Excerpt to read

start

Slicing and Dicing in Space and Time
The teaming up of map and timeline visualizations in VFX offer several options when it comes to the parameters used to fetch the data to populate each. Depending on the purpose of your application and/or the nature of your data, you can configure stored procedures to fetch that data with varying combinations of space and time parameters. I don’t want to assume which way works best for you and your application, so we’ve left it as open and flexible as possible.
Here are some notable options and what to expect of each…
This is the most inclusive option -get ready for lots of items. The data returned is a union of when or where. An item that falls outside of the current map extents may still appear on the timeline, and items falling outside of the current timeline extents may still appear on the map.
As you navigate one visualization, data in the other visualization remains unchanged.
This is the most reasonable option if your perspective is that the map and timeline are peer visualization methods -each does not filter the results of the other. It’s a real free wheeler.
This is a super exclusive option -comparatively few items will appear in the map or timeline. The data returned is an intersection of when and where. Set up this way, items have to fall within the current map extents and time extents to appear in either visualization. In effect, the map and the timeline filter each other.

end

Your objective
Copy the map and timeline passage above word for word, starting at "Here are some" and ending at "real free wheeler.".

Material supplied
start

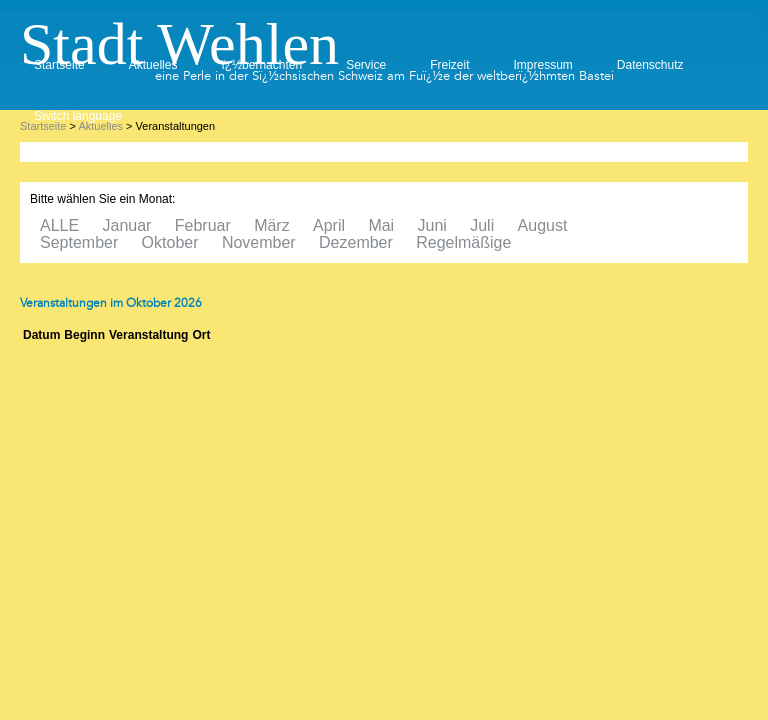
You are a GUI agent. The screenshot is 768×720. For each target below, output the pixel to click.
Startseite (59, 65)
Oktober (170, 242)
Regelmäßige (463, 242)
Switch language (78, 116)
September (79, 242)
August (543, 225)
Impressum (542, 65)
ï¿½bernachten (261, 65)
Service (366, 65)
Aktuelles (153, 65)
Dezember (356, 242)
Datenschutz (650, 65)
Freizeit (449, 65)
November (259, 242)
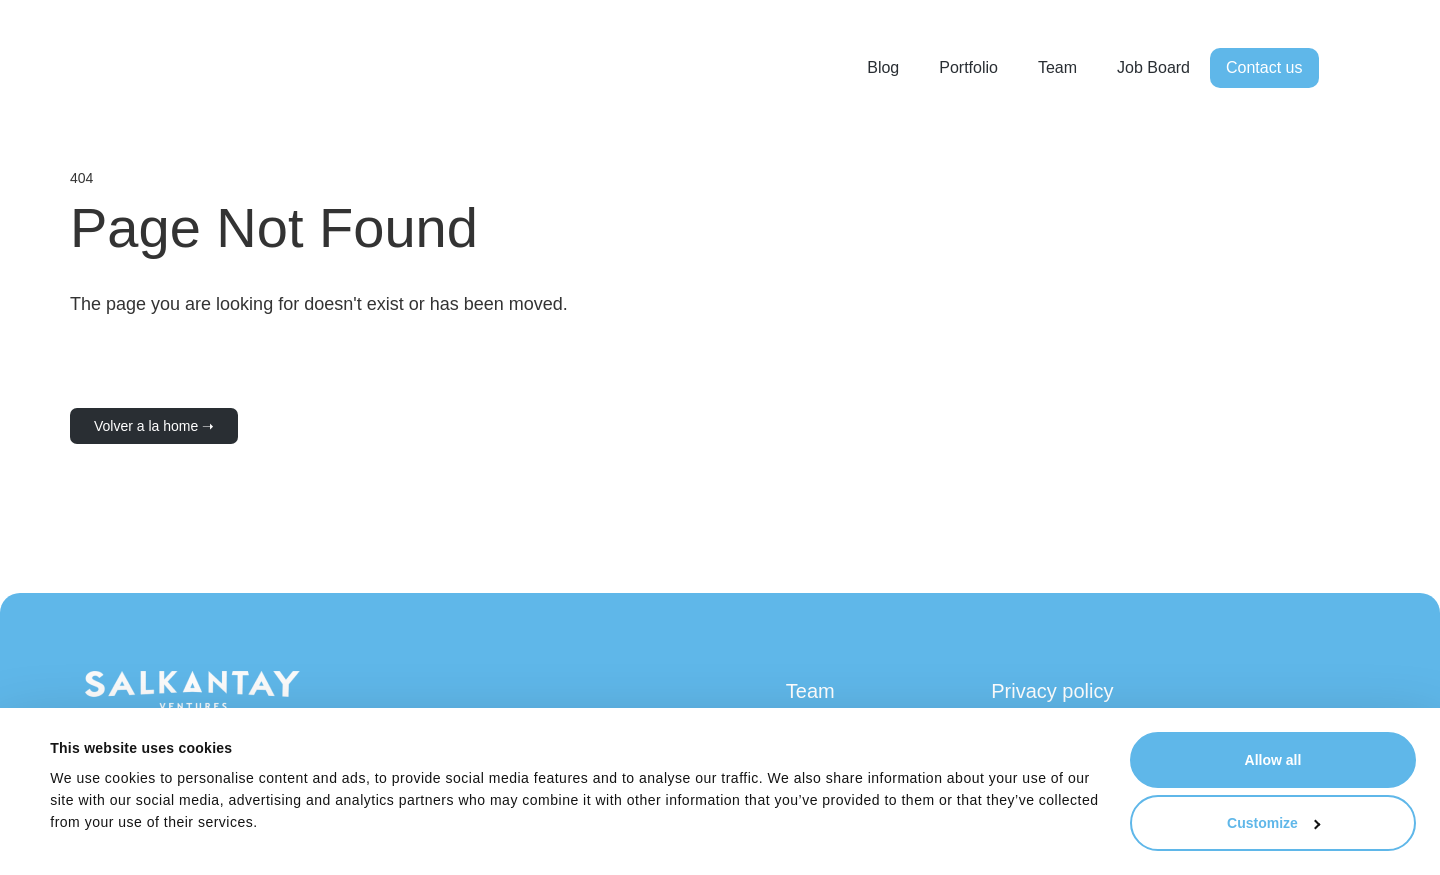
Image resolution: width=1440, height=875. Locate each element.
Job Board (1153, 67)
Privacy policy (1052, 691)
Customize (1273, 823)
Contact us (1264, 67)
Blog (883, 67)
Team (1057, 67)
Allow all (1273, 760)
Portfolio (968, 67)
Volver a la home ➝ (154, 426)
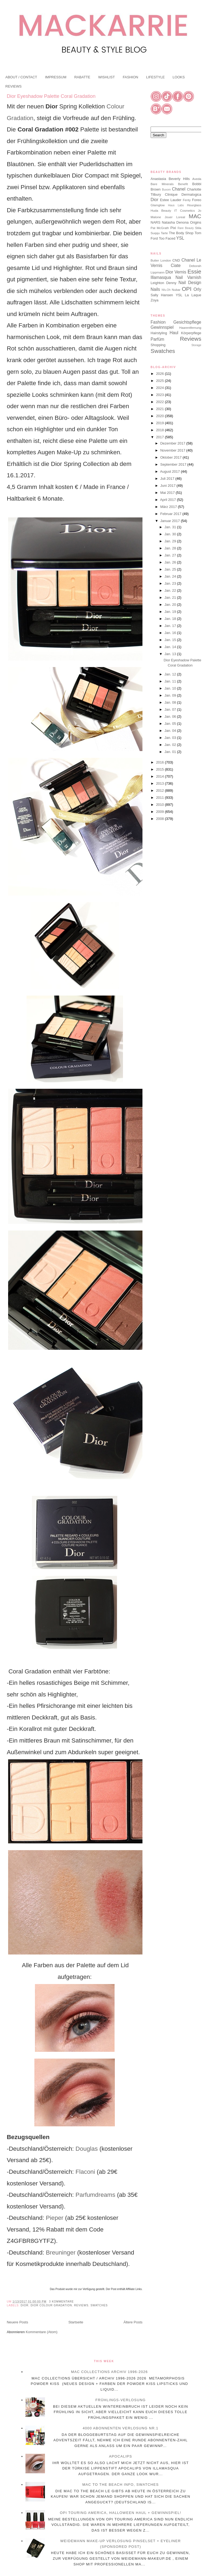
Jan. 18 (170, 619)
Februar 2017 (171, 514)
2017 (160, 437)
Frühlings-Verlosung (120, 2400)
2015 (160, 769)
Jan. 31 (170, 527)
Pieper (53, 2217)
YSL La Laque (188, 295)
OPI (186, 289)
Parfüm (157, 339)
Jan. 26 (170, 562)
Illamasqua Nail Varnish (176, 277)
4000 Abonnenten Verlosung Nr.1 (120, 2428)
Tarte (164, 233)
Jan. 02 (170, 745)
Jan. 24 (170, 576)
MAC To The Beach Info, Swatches (120, 2484)
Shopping (158, 345)
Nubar (176, 289)
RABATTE (82, 77)
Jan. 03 (170, 738)
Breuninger (60, 2252)
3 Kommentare (61, 2301)
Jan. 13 (170, 654)
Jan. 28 (170, 548)
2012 (160, 790)
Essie (194, 271)
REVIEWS (13, 86)
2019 (160, 423)
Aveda (196, 179)
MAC (195, 216)
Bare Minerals (162, 184)
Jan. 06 (170, 716)
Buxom (166, 189)
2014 (160, 776)
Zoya (154, 300)
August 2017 (170, 471)
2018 (160, 430)
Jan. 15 (170, 640)
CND (176, 260)
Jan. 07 (170, 709)
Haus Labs (176, 205)
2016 (160, 762)
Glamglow (158, 205)
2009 (160, 812)
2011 (160, 798)
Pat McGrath (160, 228)
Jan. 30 (170, 534)
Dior (24, 2305)
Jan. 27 (170, 555)
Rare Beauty (186, 228)
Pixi (173, 228)
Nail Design (189, 282)
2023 (160, 395)
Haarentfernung (190, 327)
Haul (174, 332)
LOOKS (179, 77)
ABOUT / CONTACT (21, 77)
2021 (160, 409)
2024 (160, 388)
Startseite (75, 2322)
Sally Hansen (162, 295)
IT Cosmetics (184, 210)
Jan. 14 (170, 647)
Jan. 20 (170, 605)
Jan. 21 (170, 597)
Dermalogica (191, 194)
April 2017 (168, 500)
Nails (155, 289)
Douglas (87, 2148)
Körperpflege (191, 333)
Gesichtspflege (187, 322)
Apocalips (120, 2456)
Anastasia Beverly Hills (170, 179)
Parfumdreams (94, 2194)
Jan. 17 (170, 626)
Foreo (196, 200)
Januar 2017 (170, 521)
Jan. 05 (170, 724)
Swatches (99, 2305)
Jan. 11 (170, 681)
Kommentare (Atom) (41, 2332)
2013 (160, 783)
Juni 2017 (168, 486)
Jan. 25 (170, 569)
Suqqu (155, 233)
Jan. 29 (170, 541)
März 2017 (169, 507)
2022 (160, 402)
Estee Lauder (170, 200)
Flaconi (85, 2171)
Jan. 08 (170, 702)
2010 (160, 805)
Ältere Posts (132, 2322)
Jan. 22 (170, 590)
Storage (196, 345)
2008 (160, 819)
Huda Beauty (161, 210)
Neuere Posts (17, 2322)
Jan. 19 (170, 612)
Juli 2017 (168, 478)
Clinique (171, 194)
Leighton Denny (163, 283)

end

Output for this exercise
Here are some notable options and what to expect of each…
This is the most inclusive option -get ready for lots of items. The data returned is a union of when or where. An item that falls outside of the current map extents may still appear on the timeline, and items falling outside of the current timeline extents may still appear on the map.
As you navigate one visualization, data in the other visualization remains unchanged.
This is the most reasonable option if your perspective is that the map and timeline are peer visualization methods -each does not filter the results of the other. It’s a real free wheeler.